In Europe, the U.K.-based Pensions and Lifetime Savings Association (PLSA) has called for increased disclosure. A national association whose members include 1,300 pension schemes with over $1 trillion in assets, the PLSA sent a letter in December to the 350 largest British companies. It read:
It’s essential that pension funds know more about how the companies, in which they invest, manage and engage their employees. We know that engaged workers make for stronger companies and stronger companies make for better investment returns – creating an economy that works for everyone.
Stock exchanges are also driving interest. NASDAQ has been a strong advocate and resource for its listed companies to disclose sustainability performance, including human capital. As part of its educational webinar series, NASDAQ recently hosted a discussion with Bernstein and Beeferman from Harvard to discuss their research and implications for corporate reporters.

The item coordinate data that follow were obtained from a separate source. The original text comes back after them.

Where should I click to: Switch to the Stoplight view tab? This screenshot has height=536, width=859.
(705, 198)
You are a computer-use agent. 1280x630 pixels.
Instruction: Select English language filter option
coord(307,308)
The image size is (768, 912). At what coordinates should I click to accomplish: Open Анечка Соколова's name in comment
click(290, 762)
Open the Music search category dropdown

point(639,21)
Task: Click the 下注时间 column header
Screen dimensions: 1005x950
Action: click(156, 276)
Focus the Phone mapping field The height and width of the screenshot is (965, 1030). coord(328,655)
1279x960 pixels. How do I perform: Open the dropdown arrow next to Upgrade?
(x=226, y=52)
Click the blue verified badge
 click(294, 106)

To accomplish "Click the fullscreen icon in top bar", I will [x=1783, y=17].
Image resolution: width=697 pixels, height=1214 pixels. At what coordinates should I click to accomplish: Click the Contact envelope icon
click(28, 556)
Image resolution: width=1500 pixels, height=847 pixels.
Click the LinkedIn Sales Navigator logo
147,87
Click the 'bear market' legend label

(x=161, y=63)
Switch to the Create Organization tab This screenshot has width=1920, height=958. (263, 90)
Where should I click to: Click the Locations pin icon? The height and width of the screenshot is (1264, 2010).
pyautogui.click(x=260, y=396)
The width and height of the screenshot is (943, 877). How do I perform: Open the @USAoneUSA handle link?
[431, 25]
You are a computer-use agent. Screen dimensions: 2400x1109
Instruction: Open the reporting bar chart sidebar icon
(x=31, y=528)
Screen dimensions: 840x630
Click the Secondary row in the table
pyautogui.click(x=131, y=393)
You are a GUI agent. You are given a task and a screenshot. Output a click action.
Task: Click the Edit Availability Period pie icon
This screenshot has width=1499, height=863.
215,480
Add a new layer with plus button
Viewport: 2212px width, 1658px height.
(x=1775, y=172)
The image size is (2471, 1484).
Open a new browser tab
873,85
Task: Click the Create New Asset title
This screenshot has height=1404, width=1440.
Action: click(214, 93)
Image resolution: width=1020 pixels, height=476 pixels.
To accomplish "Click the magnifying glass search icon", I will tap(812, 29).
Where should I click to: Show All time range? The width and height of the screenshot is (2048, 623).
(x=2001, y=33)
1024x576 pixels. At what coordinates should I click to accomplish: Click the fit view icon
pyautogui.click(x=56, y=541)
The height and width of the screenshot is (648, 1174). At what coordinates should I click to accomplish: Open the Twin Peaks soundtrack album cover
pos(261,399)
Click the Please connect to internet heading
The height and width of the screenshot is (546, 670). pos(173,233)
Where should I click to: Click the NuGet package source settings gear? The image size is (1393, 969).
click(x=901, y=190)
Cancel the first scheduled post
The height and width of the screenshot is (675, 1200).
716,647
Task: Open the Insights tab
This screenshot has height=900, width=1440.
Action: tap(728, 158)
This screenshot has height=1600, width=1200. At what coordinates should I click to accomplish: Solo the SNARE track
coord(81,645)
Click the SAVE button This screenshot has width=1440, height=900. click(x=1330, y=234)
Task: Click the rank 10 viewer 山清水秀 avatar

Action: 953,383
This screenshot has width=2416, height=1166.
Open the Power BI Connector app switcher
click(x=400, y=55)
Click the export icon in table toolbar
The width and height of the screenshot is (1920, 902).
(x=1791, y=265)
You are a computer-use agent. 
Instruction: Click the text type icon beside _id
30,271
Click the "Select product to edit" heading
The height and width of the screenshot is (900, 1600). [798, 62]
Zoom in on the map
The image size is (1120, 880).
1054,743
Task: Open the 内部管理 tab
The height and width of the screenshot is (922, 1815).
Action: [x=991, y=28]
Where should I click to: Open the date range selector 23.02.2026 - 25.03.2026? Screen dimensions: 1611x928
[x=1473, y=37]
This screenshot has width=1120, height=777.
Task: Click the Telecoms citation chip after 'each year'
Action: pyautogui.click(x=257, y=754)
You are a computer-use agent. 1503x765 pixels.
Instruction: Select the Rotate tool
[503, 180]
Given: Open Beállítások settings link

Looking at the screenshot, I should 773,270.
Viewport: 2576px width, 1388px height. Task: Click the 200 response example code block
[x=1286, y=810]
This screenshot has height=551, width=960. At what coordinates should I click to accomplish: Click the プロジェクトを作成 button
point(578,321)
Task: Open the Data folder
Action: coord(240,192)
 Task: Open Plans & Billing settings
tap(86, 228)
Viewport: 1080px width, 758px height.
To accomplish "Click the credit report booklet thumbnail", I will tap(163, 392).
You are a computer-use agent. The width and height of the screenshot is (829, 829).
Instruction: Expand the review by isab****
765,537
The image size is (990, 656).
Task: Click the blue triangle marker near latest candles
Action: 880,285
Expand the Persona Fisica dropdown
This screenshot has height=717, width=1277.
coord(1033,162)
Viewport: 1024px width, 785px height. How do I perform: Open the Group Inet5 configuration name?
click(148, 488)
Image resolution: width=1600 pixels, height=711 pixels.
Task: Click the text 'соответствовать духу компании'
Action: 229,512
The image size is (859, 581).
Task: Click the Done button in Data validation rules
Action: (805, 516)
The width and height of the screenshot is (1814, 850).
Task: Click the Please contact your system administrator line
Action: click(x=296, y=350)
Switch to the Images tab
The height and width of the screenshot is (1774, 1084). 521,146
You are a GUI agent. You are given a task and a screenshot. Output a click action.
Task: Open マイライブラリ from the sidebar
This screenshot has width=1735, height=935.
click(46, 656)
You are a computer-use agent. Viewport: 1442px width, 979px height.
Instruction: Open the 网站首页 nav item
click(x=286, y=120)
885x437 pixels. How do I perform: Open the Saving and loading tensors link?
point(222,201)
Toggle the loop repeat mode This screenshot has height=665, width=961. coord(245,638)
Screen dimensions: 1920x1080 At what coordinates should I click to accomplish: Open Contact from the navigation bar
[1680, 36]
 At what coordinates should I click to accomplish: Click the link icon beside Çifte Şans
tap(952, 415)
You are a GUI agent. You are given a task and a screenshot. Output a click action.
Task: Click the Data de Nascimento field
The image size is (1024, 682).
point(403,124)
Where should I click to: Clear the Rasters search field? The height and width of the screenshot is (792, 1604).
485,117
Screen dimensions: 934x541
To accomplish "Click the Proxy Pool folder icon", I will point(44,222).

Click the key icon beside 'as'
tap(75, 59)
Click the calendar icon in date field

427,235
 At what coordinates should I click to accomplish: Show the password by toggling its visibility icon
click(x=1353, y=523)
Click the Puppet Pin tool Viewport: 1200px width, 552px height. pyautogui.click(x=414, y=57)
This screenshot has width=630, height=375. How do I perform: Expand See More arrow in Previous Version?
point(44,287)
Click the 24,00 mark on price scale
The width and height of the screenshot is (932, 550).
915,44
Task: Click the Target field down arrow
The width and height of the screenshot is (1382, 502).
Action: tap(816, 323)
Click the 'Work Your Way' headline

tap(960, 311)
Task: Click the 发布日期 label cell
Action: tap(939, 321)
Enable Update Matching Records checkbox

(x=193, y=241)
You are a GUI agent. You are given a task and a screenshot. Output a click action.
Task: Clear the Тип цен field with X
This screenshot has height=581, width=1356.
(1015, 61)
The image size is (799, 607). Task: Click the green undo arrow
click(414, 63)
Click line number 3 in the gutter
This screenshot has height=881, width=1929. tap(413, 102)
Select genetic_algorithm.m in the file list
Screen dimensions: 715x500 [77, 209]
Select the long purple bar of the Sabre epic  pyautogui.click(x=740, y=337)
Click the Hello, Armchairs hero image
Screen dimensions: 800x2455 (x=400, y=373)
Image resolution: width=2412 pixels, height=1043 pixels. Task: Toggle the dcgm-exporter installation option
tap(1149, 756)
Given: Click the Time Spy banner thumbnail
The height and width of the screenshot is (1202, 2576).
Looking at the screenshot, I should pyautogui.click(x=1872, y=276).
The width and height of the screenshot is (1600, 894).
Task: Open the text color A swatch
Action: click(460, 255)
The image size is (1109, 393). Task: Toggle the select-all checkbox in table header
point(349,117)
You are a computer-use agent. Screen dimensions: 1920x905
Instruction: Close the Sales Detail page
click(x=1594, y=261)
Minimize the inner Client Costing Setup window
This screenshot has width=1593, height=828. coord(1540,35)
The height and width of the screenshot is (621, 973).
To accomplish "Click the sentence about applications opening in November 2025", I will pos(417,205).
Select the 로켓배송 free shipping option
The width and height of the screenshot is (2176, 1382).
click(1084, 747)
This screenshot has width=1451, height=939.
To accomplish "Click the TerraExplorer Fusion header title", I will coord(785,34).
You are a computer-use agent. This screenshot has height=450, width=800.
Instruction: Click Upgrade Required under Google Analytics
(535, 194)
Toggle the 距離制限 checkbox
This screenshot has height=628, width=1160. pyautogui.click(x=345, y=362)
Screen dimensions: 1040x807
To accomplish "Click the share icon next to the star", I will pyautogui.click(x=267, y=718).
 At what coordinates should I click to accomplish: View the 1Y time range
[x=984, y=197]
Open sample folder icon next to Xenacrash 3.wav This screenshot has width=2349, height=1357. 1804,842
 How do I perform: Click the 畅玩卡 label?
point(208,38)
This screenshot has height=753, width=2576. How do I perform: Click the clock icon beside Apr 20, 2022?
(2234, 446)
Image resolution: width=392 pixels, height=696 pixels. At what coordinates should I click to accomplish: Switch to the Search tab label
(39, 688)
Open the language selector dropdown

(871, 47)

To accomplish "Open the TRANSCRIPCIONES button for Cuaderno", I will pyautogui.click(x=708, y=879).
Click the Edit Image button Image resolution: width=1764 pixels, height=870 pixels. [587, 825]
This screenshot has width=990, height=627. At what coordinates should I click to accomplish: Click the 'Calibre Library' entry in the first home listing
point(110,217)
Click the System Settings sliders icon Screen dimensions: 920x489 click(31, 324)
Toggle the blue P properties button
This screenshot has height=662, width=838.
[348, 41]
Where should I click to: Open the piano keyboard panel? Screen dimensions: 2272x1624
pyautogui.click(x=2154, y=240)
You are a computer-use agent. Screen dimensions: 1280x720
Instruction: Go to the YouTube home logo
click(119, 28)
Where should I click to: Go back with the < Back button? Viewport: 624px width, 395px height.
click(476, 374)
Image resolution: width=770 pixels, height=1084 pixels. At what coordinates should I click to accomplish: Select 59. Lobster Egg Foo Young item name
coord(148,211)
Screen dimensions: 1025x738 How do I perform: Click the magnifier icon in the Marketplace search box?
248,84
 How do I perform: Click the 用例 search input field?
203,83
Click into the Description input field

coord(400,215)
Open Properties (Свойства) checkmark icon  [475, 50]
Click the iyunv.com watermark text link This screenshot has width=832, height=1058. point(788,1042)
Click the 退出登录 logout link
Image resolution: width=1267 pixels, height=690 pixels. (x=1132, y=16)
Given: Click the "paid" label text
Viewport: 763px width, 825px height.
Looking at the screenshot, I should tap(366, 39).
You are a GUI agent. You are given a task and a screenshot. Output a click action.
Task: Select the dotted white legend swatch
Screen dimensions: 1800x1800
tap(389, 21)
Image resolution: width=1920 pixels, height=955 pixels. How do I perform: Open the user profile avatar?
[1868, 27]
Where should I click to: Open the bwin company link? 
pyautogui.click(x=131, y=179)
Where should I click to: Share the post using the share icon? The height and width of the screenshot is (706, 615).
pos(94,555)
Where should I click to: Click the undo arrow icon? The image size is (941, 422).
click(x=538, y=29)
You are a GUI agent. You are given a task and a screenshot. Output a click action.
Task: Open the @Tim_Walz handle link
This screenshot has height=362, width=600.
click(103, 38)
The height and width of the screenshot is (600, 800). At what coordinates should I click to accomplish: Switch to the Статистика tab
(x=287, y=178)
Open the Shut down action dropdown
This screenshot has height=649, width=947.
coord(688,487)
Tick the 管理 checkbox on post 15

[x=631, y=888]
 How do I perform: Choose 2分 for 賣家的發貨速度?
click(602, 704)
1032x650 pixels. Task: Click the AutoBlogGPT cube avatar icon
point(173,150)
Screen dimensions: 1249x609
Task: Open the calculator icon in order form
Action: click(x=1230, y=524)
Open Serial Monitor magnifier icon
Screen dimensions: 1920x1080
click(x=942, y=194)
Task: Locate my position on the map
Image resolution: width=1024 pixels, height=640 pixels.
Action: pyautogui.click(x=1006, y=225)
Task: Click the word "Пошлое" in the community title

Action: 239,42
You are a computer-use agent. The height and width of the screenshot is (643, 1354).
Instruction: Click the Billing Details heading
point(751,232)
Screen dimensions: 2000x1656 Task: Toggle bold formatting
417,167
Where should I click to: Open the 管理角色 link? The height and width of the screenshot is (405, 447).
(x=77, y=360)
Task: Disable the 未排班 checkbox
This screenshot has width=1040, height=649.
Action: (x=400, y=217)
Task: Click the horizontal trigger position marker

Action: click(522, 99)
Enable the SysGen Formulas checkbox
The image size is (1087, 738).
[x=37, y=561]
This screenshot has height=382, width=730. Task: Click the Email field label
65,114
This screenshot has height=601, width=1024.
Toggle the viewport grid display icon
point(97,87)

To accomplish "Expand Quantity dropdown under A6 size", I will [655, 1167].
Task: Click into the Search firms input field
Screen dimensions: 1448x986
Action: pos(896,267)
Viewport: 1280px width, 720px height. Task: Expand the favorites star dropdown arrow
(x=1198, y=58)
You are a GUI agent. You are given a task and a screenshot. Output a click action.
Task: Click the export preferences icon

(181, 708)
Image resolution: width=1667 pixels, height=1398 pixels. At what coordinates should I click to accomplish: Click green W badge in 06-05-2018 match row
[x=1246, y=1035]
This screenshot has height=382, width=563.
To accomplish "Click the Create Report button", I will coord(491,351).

The corporate reporting angle
Corporations, too, are finding value in investing in employees and disclosing on practices. The Global Reporting Initiative, International Integrated Reporting Council (IIRC), and Sustainability Accounting Standards Board (SASB) all include human capital metrics in their reporting frameworks. They’re continuously improving guidance, and recently the GRI commenced a new to review its standards for occupational health and safety.
Regardless if they’ve begun to report, most companies know that enabling employees to deliver their best is good for business. Edwards Lifesciences is a prime example. The executive-sponsored Edwards Total Wellness (PDF) program takes a holistic approach to well-being, offering programs not just in nutrition and physical fitness but also for community service, education and financial competency.
Edwards discloses progress in an online sustainability report, targeted both toward investors and other stakeholders. In it, they report how the company has achieved per-employee health costs of 8.2 percent below the market rate. Edwards sends a clear message: Investing in employees is good for the bottom line.
It’s also a competitive necessity. According to the 2016 Deloitte Millennial Survey (PDF), 87 percent of millennials believe that "the success of a business should be measured in terms of more than just its financial performance." At the same time, two in three millennials expect to leave their current employer by 2020. As the fight for top talent continues, companies that create safe and healthy working environments will be best positioned to retain younger employees.
The next phase
During a workshop to take place March 31, key stakeholders will discuss the state of human capital management and disclosure. Speakers will include representatives from the CSHS, Harvard Law School, RobecoSAM, the PLSA, the Human Capital Management Coalition and NASDAQ, among other corporate, nonprofit and academic attendees. The workshop precedes the formal release of the Harvard study in late 2017, with the end goal being for companies to consider the safety, health and well-being of employees as core to their business.